I asked for some basic information pertaining to site inspection reports, completion schedules and road permits using language taken directly from the City’s Subdivision Manual, Section 1, General Subdivision Design (available on the city website) which, I assume, are basic protocols put in place to oversee property development within Cornwall i.e. the City’s own rules governing contractor activity. (Here, another little nugget I found when reading the Subdivision Manual dealing with Cornwall’s environmental policy. “Watercourses, Tree Preservation and Environmental Issues: Any design shall have regard for the existing topography, tree coverage and environmental conditions of the property. The Official Plan provides for the preservation of certain natural features including significant wetlands, tree stands, and natural watercourses. Natural watercourses are to be preserved wherever feasible. If the watercourse is required to be engineered, the facility should be designed to have natural restoration including tree planting. The existing tree coverage should be retained as much as possible.”)

Whoever is developing the land east of Power Dam Drive and contiguous with Tollgate Road apparently didn’t get the memo as this area now looks like the landscapes featured in post-apocalyptic movies. Adopting a “scorched-earth” policy may be financially beneficial to the developer(s) but total habitat destruction seems, at the least, shortsighted.

Four weeks later I received a letter indicating that “the records you are requesting do not exist”. That a large company which does a significant amount of business with the City is apparently exempt from following normal procedures for subdivision development came as a bit of a surprise.

Try erecting a garden shed or building a porch without the proper permits and you will probably receive a prompt visit from the City’s building department. If I am incorrect in my assumptions regarding a contractor, obligations to submit the proper paperwork before the actual completion of the project, then I stand to be corrected.

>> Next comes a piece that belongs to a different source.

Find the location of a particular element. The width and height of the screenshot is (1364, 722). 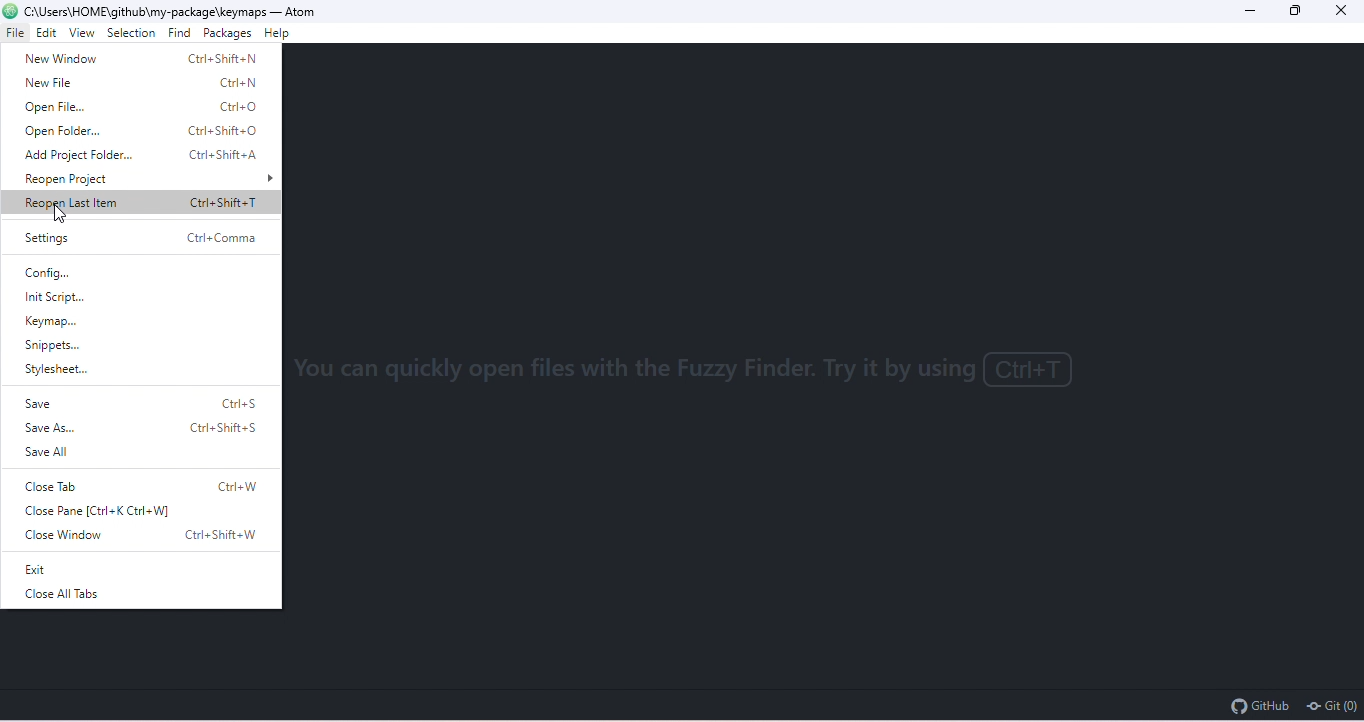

Unfortunately, the City appears to have “circled the wagons” as I have been unable to provoke any kind of response or explanation from City officials.

In light of this frustrating turn of events, I sent an email to all members of City Council and the CAO outlining the sequence of events over the last year. I explained in detail the nature of the phone calls and emails exchanged with City officials including my attempts to have the Ontario Ombudsman intervene and essentially embarrass the City into following its own rules. I was certain that my inclusion of the results of the Freedom of Information and Protection of Privacy Act request would elicit some kind of response as this as it seems to indicate a fundamental breakdown in the City’s obligation to perform due diligence at the most basic level. That was six weeks ago and the only response I have received to date is an acknowledgment by two councillors that my email had been received and that ‘they would look into it’.

If this is any indication of how the City functions then we have much bigger problems than our carbon footprint. An unresponsive City Council with little influence over an indifferent senior administration is probably not a good recipe for growth and progress. The lights are on at city hall but apparently nobody is home.